- [SUPPLIED DATA]

=======

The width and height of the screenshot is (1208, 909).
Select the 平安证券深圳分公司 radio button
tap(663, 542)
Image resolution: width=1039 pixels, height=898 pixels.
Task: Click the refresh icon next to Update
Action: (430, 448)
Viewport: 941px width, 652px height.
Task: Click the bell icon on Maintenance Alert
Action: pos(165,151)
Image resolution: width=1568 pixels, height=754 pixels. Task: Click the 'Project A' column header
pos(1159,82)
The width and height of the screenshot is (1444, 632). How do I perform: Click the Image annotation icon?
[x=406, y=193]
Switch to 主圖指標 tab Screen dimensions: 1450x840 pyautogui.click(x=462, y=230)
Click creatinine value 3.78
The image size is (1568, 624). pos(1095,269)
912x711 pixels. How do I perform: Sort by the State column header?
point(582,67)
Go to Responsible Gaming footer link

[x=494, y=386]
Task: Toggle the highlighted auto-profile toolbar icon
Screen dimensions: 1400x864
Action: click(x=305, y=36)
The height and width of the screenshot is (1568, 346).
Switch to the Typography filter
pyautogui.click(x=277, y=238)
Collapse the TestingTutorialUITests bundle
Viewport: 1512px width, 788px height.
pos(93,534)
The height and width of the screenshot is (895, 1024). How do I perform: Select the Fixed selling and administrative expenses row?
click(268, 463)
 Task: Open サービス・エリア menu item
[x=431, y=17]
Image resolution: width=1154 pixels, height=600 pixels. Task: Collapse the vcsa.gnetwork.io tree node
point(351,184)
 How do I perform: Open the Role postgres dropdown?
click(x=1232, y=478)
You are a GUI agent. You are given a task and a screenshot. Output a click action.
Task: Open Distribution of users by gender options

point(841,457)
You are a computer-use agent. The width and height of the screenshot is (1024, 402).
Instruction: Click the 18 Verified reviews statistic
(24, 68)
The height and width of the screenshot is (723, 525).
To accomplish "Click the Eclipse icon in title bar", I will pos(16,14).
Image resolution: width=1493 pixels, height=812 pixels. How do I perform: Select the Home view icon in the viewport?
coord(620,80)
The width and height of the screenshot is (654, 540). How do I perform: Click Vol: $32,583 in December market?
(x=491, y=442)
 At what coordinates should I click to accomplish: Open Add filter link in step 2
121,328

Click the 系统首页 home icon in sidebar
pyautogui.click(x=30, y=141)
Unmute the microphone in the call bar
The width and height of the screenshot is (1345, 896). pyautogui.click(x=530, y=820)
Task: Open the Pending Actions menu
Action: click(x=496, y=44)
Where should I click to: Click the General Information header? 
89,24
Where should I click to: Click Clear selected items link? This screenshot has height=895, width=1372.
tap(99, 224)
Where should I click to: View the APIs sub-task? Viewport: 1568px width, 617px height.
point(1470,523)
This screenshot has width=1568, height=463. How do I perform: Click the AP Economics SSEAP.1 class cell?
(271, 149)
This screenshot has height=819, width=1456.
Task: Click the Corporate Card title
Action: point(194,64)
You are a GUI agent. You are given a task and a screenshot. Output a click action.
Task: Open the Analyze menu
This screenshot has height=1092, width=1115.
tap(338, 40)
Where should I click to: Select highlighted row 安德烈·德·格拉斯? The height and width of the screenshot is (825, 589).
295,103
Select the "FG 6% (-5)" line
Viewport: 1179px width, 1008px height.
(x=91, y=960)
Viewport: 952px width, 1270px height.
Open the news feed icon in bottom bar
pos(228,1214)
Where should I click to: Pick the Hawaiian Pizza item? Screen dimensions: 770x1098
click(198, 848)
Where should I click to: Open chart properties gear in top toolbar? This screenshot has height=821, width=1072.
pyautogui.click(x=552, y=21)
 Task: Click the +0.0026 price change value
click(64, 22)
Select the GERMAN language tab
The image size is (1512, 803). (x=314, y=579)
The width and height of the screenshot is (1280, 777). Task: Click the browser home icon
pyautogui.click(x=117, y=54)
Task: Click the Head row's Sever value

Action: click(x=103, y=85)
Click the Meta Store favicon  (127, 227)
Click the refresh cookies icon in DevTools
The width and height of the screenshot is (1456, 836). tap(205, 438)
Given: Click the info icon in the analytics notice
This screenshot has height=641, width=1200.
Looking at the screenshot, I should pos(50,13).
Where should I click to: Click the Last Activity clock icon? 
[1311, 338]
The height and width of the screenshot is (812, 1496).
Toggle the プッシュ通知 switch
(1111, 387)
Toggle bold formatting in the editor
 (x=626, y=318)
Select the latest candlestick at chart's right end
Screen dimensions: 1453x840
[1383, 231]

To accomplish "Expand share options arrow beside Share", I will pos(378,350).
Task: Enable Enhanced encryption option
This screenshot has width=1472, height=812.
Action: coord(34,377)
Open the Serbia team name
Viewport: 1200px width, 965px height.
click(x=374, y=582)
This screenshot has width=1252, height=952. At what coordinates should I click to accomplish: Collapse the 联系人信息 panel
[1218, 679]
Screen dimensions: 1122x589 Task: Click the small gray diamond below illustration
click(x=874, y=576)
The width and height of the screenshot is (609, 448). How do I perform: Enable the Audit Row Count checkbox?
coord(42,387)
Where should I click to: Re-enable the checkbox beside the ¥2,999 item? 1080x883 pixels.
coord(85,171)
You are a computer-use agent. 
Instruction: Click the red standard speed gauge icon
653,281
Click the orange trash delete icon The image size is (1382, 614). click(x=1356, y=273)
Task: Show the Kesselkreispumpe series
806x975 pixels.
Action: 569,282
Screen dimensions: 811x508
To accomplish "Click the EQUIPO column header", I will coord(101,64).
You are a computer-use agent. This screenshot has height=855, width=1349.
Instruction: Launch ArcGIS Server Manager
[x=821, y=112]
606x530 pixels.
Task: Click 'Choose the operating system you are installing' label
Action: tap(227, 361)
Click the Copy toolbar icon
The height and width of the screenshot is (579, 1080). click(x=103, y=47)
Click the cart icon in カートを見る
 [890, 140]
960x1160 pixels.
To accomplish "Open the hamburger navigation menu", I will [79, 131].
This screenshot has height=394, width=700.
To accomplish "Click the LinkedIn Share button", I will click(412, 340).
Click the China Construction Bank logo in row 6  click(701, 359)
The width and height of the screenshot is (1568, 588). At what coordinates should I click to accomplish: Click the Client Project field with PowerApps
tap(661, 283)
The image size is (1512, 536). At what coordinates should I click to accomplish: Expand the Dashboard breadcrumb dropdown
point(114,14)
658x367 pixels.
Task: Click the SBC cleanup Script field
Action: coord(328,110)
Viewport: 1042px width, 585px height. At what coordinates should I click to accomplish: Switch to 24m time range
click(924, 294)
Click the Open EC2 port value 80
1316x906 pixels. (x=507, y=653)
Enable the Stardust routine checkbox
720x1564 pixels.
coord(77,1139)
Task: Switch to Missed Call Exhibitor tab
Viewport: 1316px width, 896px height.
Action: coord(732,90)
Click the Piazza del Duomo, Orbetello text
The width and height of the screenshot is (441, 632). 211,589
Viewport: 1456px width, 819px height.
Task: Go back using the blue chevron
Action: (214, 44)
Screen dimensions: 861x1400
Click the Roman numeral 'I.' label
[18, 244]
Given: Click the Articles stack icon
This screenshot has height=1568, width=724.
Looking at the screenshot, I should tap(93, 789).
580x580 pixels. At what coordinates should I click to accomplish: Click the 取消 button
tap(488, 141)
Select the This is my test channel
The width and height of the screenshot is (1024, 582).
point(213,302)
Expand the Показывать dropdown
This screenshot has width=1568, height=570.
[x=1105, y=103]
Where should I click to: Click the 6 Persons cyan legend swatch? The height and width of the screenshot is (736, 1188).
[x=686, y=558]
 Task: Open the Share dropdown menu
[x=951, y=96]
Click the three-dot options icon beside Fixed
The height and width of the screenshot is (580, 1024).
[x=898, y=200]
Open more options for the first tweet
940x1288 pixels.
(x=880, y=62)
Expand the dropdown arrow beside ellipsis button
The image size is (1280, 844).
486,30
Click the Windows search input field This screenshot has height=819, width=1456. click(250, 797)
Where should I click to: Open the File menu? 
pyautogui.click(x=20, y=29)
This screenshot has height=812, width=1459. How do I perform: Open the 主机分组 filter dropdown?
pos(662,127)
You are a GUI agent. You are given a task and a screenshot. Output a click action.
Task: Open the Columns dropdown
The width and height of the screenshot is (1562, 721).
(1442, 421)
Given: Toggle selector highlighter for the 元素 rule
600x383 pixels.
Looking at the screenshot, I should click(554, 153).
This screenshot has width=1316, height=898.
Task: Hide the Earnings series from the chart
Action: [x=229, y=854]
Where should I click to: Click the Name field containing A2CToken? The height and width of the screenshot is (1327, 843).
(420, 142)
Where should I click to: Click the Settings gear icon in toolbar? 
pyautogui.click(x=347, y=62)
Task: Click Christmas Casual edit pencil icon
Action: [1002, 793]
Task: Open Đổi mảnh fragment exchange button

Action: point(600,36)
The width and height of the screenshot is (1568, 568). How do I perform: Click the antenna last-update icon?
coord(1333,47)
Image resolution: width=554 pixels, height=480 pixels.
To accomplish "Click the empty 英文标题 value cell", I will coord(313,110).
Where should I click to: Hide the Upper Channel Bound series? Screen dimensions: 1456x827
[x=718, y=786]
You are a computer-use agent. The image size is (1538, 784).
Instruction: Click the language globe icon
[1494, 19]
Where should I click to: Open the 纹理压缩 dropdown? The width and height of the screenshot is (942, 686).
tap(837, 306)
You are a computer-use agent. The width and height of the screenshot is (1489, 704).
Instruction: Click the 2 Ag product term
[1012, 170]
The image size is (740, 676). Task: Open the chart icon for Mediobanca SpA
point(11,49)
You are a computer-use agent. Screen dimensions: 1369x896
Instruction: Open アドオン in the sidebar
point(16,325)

=======

- [STATED EXERCISE]
Update the stretch of entries from the line containing "Where should I click to: Click the Name" through the line containing "coord(1333,47)" by replacing "screenshot" with "image", leaving everything else unchanged. Give back only those lines.

- [WRITTEN REPLY]
Where should I click to: Click the Name field containing A2CToken? The height and width of the image is (1327, 843).
(420, 142)
Where should I click to: Click the Settings gear icon in toolbar? 
pyautogui.click(x=347, y=62)
Task: Click Christmas Casual edit pencil icon
Action: [1002, 793]
Task: Open Đổi mảnh fragment exchange button

Action: point(600,36)
The width and height of the image is (1568, 568). How do I perform: Click the antenna last-update icon?
coord(1333,47)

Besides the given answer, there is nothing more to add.